Every entry in the listing is to be reproduced exactly.

##############################

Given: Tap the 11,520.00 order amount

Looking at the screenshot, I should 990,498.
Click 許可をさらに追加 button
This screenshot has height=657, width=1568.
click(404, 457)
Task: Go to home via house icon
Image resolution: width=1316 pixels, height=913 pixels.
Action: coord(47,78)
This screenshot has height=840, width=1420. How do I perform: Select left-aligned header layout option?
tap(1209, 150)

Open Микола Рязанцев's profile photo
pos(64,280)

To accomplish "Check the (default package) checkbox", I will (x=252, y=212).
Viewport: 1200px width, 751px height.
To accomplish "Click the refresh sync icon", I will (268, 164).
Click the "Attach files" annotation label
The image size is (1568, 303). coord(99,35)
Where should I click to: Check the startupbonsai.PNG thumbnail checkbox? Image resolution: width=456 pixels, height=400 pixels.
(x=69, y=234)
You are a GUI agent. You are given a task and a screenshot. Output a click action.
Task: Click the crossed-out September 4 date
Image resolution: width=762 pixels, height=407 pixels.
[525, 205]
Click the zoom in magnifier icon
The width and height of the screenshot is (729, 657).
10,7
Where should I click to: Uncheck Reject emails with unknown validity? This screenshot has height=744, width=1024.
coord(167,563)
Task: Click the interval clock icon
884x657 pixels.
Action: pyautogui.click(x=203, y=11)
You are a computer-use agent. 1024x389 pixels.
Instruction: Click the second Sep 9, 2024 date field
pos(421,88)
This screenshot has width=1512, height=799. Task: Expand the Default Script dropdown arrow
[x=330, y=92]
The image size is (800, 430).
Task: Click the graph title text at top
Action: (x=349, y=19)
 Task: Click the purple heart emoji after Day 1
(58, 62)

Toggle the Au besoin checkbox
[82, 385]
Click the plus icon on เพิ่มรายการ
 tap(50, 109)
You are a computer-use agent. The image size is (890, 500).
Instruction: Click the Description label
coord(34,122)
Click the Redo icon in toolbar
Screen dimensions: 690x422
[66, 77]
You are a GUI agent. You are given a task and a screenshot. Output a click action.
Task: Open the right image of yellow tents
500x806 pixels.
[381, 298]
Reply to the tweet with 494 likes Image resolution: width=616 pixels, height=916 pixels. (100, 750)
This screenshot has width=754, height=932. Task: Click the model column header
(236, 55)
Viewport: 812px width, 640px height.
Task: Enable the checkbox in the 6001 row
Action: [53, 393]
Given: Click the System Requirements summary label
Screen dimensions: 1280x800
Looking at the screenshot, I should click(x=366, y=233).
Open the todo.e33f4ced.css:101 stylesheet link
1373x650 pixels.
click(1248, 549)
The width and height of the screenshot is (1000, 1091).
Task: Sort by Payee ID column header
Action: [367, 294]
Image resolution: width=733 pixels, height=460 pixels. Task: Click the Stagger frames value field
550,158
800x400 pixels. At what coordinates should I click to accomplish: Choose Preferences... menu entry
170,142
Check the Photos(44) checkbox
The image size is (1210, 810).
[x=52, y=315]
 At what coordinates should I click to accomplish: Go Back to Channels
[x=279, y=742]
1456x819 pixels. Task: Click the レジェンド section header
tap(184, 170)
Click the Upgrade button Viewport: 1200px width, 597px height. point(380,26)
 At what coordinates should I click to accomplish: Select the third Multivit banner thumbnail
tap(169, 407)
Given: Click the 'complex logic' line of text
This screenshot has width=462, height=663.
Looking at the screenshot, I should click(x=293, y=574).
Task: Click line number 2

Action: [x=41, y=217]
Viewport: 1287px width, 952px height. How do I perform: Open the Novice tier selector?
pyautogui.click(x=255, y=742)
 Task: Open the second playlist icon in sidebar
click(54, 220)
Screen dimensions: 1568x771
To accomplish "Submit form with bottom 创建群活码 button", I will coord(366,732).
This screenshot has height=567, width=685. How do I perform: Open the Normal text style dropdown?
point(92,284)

##############################

Task solution:
Given: Tap the 11,520.00 order amount

Looking at the screenshot, I should 990,498.
Click 許可をさらに追加 button
This screenshot has height=657, width=1568.
click(404, 457)
Task: Go to home via house icon
Image resolution: width=1316 pixels, height=913 pixels.
Action: coord(47,78)
This screenshot has height=840, width=1420. How do I perform: Select left-aligned header layout option?
tap(1209, 150)

Open Микола Рязанцев's profile photo
pos(64,280)

To accomplish "Check the (default package) checkbox", I will (x=252, y=212).
Viewport: 1200px width, 751px height.
To accomplish "Click the refresh sync icon", I will (268, 164).
Click the "Attach files" annotation label
The image size is (1568, 303). coord(99,35)
Where should I click to: Check the startupbonsai.PNG thumbnail checkbox? Image resolution: width=456 pixels, height=400 pixels.
(x=69, y=234)
You are a GUI agent. You are given a task and a screenshot. Output a click action.
Task: Click the crossed-out September 4 date
Image resolution: width=762 pixels, height=407 pixels.
[525, 205]
Click the zoom in magnifier icon
The width and height of the screenshot is (729, 657).
10,7
Where should I click to: Uncheck Reject emails with unknown validity? This screenshot has height=744, width=1024.
coord(167,563)
Task: Click the interval clock icon
884x657 pixels.
Action: pyautogui.click(x=203, y=11)
You are a computer-use agent. 1024x389 pixels.
Instruction: Click the second Sep 9, 2024 date field
pos(421,88)
This screenshot has width=1512, height=799. Task: Expand the Default Script dropdown arrow
[x=330, y=92]
The image size is (800, 430).
Task: Click the graph title text at top
Action: (x=349, y=19)
 Task: Click the purple heart emoji after Day 1
(58, 62)

Toggle the Au besoin checkbox
[82, 385]
Click the plus icon on เพิ่มรายการ
 tap(50, 109)
You are a computer-use agent. The image size is (890, 500).
Instruction: Click the Description label
coord(34,122)
Click the Redo icon in toolbar
Screen dimensions: 690x422
[66, 77]
You are a GUI agent. You are given a task and a screenshot. Output a click action.
Task: Open the right image of yellow tents
500x806 pixels.
[381, 298]
Reply to the tweet with 494 likes Image resolution: width=616 pixels, height=916 pixels. (100, 750)
This screenshot has width=754, height=932. Task: Click the model column header
(236, 55)
Viewport: 812px width, 640px height.
Task: Enable the checkbox in the 6001 row
Action: [53, 393]
Given: Click the System Requirements summary label
Screen dimensions: 1280x800
Looking at the screenshot, I should click(x=366, y=233).
Open the todo.e33f4ced.css:101 stylesheet link
1373x650 pixels.
click(1248, 549)
The width and height of the screenshot is (1000, 1091).
Task: Sort by Payee ID column header
Action: [367, 294]
Image resolution: width=733 pixels, height=460 pixels. Task: Click the Stagger frames value field
550,158
800x400 pixels. At what coordinates should I click to accomplish: Choose Preferences... menu entry
170,142
Check the Photos(44) checkbox
The image size is (1210, 810).
[x=52, y=315]
 At what coordinates should I click to accomplish: Go Back to Channels
[x=279, y=742]
1456x819 pixels. Task: Click the レジェンド section header
tap(184, 170)
Click the Upgrade button Viewport: 1200px width, 597px height. point(380,26)
 At what coordinates should I click to accomplish: Select the third Multivit banner thumbnail
tap(169, 407)
Given: Click the 'complex logic' line of text
This screenshot has width=462, height=663.
Looking at the screenshot, I should click(x=293, y=574).
Task: Click line number 2

Action: [x=41, y=217]
Viewport: 1287px width, 952px height. How do I perform: Open the Novice tier selector?
pyautogui.click(x=255, y=742)
 Task: Open the second playlist icon in sidebar
click(54, 220)
Screen dimensions: 1568x771
To accomplish "Submit form with bottom 创建群活码 button", I will coord(366,732).
This screenshot has height=567, width=685. How do I perform: Open the Normal text style dropdown?
point(92,284)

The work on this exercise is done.